There’s an old saying that history never repeats itself, but it often rhymes. I’ve frequently found myself searching for the rhymes amongst analogues when investigating applicability of various investment strategies.
When institutional investors think of liability-driven investing (LDI), the most frequent paradigm that comes to mind is allocating an increasing amount of the fund into long-duration bonds.
The objective is relatively simple, although the math can be complicated.
LDI is an attempt to hedge future liabilities by deploying highly funded pension assets into a duration-matched portfolio of bonds, either in the cash bond market or via Treasury swaps or futures, in order to reduce broad swings in the pension net asset value and ultimately accept more contribution certainty in the short run at the expense of reduced investment returns in the long run. By matching the duration of the assets with the duration of the liabilities, the pension funding status is no longer affected by moves in interest rates or, for that matter, in the equity market, either.
For a simplistic example, let’s say a pension has $10 billion in weighted average 20-year liabilities. If it is 100% funded, it can purchase $10 billion of Treasury bonds with a weighted average duration of 20 years and be done. If rates move, the assets and liabilities will be marked up and down together, and such a pension would be considered fully immunized, theoretically.
With an estimated $2.1 trillion globally allocated to LDI strategies (according to Pension & Investments Research Center), the approach has become increasingly popular among corporate pensions. And the recent rise in interest rates has certainly made it a bit more attractive for allocators to back up the truck in bonds. Today, the 10-year Treasury yield hovers around 3.0% versus roughly 2.3% a year ago.
But LDI activity originally surged after the passage of the Pension Protection Act of 2006, which among other things required that corporate pension liabilities be discounted at currently prevailing interest rates, essentially requiring companies to mark-to-market not only their pension investments but also their net funded status.
Moreover, the implementation of Accounting Standards Codification 715 in 2006 pulled pension accounting from the footnotes directly into the financial statements of corporate America. The goal of increased transparency moved the net assets and liabilities onto the balance sheet and changes in the funding status to the income statement in order to paint a clearer picture of the true financial impact of a pension plan for investors.
It should be no surprise that corporations soon began to adopt strategies to mitigate the impact of asset-liability mark-to-market volatility mismatch on their financials. Perhaps instead of LDI, this strategy could more accurately be called funded status volatility minimization, but I suppose FSVM hardly rolls off the tongue.
And to be fair, that characterization is probably a bit uncharitable to corporate asset owners. According to recent estimates from Milliman, corporate pensions are on average 87.7% funded versus 70.7% funded for publics.
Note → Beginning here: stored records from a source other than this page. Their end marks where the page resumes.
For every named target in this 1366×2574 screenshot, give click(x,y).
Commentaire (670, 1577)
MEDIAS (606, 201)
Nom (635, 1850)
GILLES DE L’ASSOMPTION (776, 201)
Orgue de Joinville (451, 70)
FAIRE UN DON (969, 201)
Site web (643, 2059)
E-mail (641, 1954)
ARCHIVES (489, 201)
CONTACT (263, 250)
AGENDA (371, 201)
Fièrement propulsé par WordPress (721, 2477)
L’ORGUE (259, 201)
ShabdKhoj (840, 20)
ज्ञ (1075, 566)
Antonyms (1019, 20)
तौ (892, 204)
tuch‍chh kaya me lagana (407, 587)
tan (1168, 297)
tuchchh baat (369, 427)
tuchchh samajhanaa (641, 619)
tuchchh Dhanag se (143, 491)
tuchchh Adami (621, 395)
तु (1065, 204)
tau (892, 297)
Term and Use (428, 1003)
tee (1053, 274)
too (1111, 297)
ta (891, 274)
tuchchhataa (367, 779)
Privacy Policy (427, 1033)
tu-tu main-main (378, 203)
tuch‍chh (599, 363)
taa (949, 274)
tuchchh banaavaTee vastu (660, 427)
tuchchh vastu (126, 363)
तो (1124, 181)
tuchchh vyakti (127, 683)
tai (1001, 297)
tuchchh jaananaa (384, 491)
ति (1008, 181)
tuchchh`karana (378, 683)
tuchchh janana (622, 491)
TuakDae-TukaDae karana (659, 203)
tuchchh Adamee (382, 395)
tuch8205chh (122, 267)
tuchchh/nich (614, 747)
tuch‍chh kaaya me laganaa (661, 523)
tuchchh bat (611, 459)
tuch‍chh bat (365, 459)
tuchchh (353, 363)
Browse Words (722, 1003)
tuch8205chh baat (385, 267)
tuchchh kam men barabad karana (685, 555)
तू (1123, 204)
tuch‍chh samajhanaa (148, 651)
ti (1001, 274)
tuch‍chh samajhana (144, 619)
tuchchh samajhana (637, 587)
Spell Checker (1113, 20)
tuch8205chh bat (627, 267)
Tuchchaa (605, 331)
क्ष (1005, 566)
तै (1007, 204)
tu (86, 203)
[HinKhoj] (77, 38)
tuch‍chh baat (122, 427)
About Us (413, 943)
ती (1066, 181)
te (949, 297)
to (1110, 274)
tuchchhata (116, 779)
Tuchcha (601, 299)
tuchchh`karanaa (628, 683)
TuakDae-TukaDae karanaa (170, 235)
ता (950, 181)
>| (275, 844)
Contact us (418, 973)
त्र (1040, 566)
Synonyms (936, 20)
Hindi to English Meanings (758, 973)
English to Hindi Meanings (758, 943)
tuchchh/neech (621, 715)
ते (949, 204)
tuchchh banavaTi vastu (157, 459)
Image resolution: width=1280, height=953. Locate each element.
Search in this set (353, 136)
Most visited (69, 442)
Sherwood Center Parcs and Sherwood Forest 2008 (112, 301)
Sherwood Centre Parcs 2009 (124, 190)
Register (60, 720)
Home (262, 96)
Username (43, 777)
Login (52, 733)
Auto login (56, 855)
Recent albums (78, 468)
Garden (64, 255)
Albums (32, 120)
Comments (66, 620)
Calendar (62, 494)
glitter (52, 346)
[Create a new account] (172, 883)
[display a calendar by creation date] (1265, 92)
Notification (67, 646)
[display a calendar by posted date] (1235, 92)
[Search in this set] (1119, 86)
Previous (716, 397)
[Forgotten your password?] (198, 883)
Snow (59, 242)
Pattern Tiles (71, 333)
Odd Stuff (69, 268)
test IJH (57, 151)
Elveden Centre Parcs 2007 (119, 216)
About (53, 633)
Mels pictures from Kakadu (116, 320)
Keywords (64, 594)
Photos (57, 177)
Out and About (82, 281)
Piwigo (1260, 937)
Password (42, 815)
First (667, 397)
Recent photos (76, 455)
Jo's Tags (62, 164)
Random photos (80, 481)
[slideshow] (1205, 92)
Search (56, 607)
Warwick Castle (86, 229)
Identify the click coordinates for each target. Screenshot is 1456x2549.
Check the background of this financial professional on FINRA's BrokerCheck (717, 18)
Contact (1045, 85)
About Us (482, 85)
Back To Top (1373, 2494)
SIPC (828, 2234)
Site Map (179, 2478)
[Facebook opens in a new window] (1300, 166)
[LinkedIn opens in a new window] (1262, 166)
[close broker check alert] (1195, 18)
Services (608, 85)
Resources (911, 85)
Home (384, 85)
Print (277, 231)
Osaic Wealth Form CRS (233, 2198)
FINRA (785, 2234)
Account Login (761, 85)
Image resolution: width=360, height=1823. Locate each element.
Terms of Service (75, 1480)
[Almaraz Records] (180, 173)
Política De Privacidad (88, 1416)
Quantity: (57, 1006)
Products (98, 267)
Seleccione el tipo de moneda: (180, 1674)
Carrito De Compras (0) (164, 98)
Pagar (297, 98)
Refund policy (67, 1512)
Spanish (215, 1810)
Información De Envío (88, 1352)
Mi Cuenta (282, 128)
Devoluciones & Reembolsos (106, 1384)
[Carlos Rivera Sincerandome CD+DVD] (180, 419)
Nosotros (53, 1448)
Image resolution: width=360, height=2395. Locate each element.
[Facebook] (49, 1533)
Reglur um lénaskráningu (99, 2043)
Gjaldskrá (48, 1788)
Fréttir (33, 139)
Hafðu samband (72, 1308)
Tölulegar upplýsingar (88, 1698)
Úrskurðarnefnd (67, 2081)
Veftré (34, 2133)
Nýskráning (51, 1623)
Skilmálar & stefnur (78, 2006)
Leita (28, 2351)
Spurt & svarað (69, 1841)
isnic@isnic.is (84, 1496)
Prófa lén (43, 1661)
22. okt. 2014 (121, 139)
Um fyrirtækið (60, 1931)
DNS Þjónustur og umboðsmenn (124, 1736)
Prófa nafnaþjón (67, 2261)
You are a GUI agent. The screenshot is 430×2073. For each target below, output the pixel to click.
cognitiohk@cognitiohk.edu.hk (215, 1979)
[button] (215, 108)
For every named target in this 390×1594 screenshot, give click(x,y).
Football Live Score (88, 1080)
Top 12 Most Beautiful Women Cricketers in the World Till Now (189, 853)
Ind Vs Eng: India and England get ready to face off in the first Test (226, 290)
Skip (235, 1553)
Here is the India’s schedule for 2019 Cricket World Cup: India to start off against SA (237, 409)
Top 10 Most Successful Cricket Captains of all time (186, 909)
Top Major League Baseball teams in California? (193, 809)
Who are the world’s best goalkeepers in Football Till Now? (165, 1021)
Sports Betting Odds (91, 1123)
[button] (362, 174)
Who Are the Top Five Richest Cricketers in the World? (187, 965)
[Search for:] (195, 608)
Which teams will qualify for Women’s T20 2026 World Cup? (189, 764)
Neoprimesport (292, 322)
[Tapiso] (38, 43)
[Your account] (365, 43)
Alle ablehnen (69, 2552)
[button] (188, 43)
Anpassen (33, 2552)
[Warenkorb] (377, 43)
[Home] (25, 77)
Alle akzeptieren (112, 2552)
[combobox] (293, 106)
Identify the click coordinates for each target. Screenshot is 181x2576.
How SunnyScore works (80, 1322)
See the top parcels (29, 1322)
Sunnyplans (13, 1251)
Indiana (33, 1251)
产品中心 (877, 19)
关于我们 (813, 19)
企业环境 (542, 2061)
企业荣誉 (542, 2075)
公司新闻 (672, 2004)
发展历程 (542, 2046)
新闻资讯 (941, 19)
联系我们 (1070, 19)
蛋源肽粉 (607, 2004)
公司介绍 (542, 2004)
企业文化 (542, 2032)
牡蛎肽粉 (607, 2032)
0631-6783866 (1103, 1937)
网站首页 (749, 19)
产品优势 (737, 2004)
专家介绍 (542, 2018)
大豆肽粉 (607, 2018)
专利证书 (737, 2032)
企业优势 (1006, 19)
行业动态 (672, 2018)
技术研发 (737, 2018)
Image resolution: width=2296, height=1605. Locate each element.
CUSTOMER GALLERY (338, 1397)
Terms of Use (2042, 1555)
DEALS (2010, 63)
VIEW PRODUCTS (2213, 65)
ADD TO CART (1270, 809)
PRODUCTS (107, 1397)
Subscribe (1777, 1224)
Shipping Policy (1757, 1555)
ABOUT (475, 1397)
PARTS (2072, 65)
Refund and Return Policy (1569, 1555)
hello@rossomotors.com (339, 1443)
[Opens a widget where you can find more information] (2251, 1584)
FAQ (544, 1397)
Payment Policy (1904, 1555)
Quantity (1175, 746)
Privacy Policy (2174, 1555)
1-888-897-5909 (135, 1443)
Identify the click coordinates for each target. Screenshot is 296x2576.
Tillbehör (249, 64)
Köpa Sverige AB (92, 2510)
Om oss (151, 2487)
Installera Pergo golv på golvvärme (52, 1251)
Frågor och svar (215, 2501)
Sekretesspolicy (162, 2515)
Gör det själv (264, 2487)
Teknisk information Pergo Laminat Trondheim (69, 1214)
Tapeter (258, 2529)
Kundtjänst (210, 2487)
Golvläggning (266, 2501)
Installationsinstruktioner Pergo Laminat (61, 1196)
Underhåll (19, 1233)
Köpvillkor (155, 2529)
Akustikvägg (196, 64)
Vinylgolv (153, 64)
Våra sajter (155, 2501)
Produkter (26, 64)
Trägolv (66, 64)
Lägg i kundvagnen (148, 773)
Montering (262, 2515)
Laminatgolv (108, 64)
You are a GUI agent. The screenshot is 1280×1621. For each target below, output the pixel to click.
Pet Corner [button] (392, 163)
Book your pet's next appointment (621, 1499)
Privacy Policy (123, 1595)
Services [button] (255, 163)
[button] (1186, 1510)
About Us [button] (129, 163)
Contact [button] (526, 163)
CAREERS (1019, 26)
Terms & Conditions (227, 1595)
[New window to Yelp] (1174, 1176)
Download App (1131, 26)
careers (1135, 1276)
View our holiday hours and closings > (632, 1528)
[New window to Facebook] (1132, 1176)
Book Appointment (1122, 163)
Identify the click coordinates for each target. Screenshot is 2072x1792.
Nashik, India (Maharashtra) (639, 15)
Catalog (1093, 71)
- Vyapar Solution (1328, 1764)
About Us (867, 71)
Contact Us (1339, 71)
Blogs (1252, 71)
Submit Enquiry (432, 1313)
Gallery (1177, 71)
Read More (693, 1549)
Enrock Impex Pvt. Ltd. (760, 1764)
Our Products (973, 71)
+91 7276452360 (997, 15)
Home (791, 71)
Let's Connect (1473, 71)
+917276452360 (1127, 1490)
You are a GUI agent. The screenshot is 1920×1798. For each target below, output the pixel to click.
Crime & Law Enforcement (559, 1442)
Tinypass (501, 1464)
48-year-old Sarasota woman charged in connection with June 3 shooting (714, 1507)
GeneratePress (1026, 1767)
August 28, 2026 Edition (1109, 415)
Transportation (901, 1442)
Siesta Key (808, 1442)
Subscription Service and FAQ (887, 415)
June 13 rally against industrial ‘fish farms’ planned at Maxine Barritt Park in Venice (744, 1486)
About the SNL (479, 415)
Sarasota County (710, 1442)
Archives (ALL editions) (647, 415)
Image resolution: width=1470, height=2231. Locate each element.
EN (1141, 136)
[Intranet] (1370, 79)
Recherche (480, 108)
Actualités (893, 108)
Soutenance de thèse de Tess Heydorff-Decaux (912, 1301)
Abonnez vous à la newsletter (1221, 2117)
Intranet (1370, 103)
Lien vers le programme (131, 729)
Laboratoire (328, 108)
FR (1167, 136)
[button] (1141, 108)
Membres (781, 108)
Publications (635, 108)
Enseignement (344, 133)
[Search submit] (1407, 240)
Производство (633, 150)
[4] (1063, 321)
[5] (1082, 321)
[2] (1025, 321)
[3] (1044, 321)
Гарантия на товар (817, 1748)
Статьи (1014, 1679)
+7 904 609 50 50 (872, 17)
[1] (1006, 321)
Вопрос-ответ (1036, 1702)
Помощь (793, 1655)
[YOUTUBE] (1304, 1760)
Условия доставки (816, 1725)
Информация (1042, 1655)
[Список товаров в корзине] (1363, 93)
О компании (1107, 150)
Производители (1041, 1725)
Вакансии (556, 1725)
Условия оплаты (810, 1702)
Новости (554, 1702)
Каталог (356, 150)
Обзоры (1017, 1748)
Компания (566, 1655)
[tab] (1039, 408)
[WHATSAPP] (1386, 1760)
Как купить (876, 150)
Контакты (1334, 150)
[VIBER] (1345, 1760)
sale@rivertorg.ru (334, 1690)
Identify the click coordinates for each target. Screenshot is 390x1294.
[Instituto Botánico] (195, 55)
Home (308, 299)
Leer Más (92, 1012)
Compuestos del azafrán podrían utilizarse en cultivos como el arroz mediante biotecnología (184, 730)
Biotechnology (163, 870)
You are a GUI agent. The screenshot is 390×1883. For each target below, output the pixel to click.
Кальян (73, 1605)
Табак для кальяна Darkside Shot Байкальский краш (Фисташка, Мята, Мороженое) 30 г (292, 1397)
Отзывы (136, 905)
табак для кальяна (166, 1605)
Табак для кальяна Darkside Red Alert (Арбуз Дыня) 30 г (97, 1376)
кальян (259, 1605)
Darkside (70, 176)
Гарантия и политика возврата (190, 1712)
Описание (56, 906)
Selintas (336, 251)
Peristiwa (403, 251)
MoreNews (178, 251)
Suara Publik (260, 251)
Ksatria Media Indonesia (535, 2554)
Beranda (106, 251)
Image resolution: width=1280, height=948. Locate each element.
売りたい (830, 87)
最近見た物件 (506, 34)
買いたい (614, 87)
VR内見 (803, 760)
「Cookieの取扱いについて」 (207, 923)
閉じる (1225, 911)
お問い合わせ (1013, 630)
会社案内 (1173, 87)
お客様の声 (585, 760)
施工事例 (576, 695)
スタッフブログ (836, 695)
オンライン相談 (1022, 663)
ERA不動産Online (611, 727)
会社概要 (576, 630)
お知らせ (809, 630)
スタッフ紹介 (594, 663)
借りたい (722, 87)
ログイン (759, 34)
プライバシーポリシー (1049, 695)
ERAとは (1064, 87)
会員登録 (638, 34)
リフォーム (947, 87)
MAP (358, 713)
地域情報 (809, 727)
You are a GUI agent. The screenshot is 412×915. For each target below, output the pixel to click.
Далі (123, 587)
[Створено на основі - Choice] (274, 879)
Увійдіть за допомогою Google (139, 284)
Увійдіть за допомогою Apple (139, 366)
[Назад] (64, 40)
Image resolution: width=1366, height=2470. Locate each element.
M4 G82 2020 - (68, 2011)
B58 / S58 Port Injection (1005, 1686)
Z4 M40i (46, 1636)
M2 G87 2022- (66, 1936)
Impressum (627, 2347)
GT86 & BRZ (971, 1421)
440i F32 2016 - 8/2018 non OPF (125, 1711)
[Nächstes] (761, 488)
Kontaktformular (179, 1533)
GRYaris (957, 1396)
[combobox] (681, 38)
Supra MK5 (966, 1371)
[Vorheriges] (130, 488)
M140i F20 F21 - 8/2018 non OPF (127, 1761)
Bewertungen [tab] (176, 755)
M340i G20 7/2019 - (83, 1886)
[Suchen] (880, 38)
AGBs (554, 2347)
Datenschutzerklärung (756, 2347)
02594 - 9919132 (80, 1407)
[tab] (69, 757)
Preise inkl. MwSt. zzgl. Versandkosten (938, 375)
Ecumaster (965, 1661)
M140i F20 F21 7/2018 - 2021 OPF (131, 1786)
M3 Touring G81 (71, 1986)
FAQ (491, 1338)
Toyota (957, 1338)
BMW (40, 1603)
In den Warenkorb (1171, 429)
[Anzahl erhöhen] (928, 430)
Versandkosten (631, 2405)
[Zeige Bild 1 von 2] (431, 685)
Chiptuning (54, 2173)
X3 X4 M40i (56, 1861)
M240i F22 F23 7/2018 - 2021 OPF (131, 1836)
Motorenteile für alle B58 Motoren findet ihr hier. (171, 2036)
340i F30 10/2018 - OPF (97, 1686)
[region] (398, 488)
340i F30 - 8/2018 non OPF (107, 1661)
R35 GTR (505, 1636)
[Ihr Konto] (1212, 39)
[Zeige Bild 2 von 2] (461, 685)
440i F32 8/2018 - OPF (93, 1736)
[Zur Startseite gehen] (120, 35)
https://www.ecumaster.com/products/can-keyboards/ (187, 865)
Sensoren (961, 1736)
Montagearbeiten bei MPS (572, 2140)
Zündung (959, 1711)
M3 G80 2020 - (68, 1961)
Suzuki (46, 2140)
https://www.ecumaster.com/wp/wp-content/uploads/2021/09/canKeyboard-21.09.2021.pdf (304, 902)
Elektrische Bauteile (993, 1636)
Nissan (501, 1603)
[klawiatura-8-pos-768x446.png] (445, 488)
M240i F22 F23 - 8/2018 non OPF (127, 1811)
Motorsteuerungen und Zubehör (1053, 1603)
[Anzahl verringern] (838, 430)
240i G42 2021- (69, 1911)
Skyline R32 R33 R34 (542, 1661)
And with a market-based average discount rate of 3.95% today as opposed to the average 7.5% rate assumed by public plans, corporates are much better positioned to go long bonds as an immunization strategy.
But does this mean public plans, with our lower funded status and higher discount rate, can’t implement a liability-aware investment strategy?
Of course they can, but the analogue is different.
The pension obligations that a public plan incur are discounted at a fixed rate. That is to say, they bear absolutely no relation to market interest rates. Moreover, the cash flow needs themselves are fairly predictable, using actuarial assumptions. The cash benefit needs for next year are based largely on the current retiree pool, and are known—at least for next month—with near certainty. The further out in time one goes, the less certain the cash needs become as demographics can change, such as payroll growth, increased retirement activity, or decreased mortality rates.
Perhaps for public pensions, a liability-focused asset allocation would be one that invests a substantial portion of the portfolio in moderate-duration, high-income-producing investments in order to meet the next few years’ cash benefit needs with near certainty, and the remainder of the trust into long-term growth assets.
If, for example, a public plan needed to generate 3% net cash benefit payments for the next few years, 50% of the assets could be invested into a mix of strategies generating a 6% yield, a not impossible objective if one considered direct lending, mezzanine, drug royalties, asset-backed lending, high-yield debt and bank loans.
Such contractual cash flow generative strategies would allow the portfolio to meet the 3% benefit payment needs, reducing short-term volatility concerns or liquidity requirements on the remaining 50% of the trust. These assets could truly be invested for long-term capital appreciation, permitting a less than fully funded plan to still achieve the actuarial required rate of return and provide growth to meet longer future obligations which are not known with certainty.
While the resulting asset allocation may look controversial to many, the simple idea of a laddered income-producing portfolio to meet short-term cash needs and a separate aggressive growth portfolio to maximize long-term wealth shouldn’t be. In fact, it seems to rhyme quite a bit with portfolio construction best practices I learned in retail wealth management. Maybe, it’s time more public pensions gave that analogue a listen.